Stelco set to benefit from steel tariffs due to large Canadian market

Stelco Holdings Inc. is poised to benefit from the steel tariff battle between Canada and the United States because as much as 85 per cent of the steel it makes is sold in Canada and not subject to tariffs.

“Trade cases are tightening the market here in Canada and giving us a good opportunity,” Stelco chief executive officer Alan Kestenbaum told analysts on the company’s second-quarter financial results conference call on Wednesday. “We will continue to focus on Canada. That includes potentially benefiting from demand created by declining sales of U.S.-produced steel into Canada due to Canada’s recently implemented 25 per cent tariffs against U.S.-made steel.”

Stelco, which emerged from protection under the Companies’ Creditors Arrangement Act about a year ago, will also gain from trade cases Canada has launched against China, South Korea, Vietnam and other countries on cold rolled steel and corrosion resistant steel, Mr. Kestenbaum said.
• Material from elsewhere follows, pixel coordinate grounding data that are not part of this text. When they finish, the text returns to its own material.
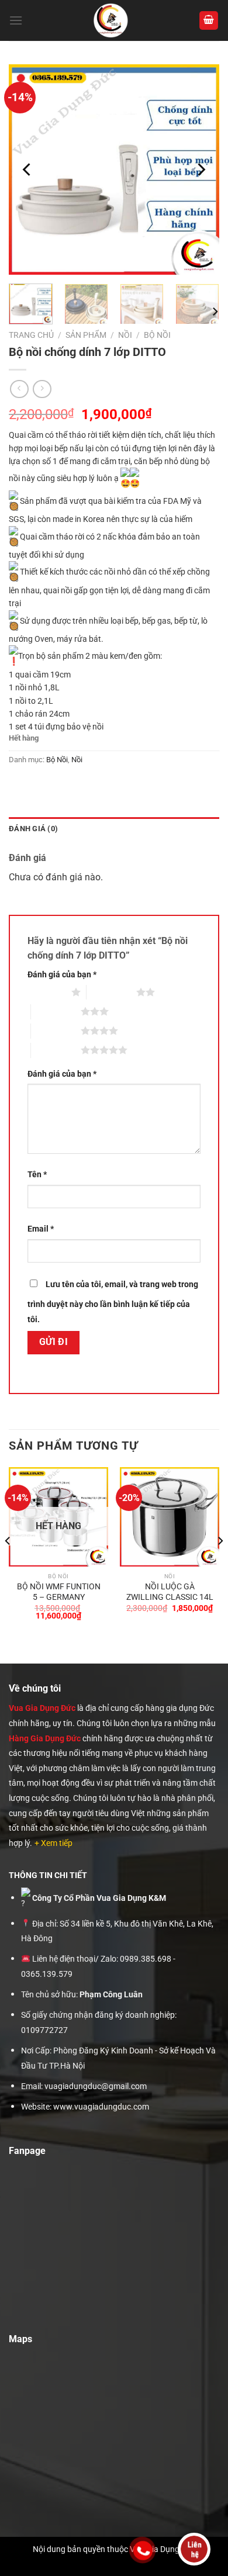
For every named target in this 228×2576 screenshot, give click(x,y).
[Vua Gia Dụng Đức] (111, 20)
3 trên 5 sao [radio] (56, 1011)
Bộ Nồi (157, 335)
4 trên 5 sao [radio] (56, 1030)
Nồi (125, 335)
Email (40, 1229)
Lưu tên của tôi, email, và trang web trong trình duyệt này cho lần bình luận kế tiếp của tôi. (112, 1302)
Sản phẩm (85, 335)
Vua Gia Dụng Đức (42, 1708)
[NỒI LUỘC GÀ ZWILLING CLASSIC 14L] (169, 1517)
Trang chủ (31, 335)
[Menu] (16, 20)
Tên (37, 1175)
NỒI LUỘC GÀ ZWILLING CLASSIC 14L (169, 1592)
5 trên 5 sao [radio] (56, 1049)
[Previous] (27, 169)
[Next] (200, 169)
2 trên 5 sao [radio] (111, 992)
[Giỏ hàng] (208, 20)
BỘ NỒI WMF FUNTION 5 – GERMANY (59, 1592)
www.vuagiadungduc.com (101, 2107)
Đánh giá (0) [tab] (33, 828)
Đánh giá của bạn (61, 975)
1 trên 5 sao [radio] (46, 992)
Safeguard trade actions that the federal government is considering to block countries from shipping steel into the United States through Canada will also help, he said.

“These safeguards seal the border” and should convince the United States that cheap steel is not being diverted to the U.S. market through Canada, he said.

He noted that Stelco’s upgrades of its cold mill coincide with the trade actions and “will expand our presence and product capability in the cold rolled steel market – now the most profitable market on a per ton basis in our portfolio.”

The tariff war on metals began on June 1 with the United States imposing levies of 25 per cent on steel imported from Canada and several other countries and 10 per cent on aluminum imports from Canada and elsewhere.

Canada retaliated with tariffs of the same percentages on imports of the U.S. metals beginning in July.

The tariff battle has sent prices surging. The price of hot-rolled coil in the U.S. midwest market has risen by 40 per cent since June.

Canada has taken several trade actions.

The Canadian International Trade Tribunal has found that cold rolled steel from China, South Korea and Vietnam that is not used for automotive applications is being dumped.

The government has begun an inquiry into imports of corrosion-resistant steel from China, Taiwan, India and South Korea.

And in another move, Canada Border Services Agency has assessed a retroactive anti-dumping fine of $1.8-million against two Turkish steel makers for shipments of concrete reinforcing bar that were exported to Canada in 2017.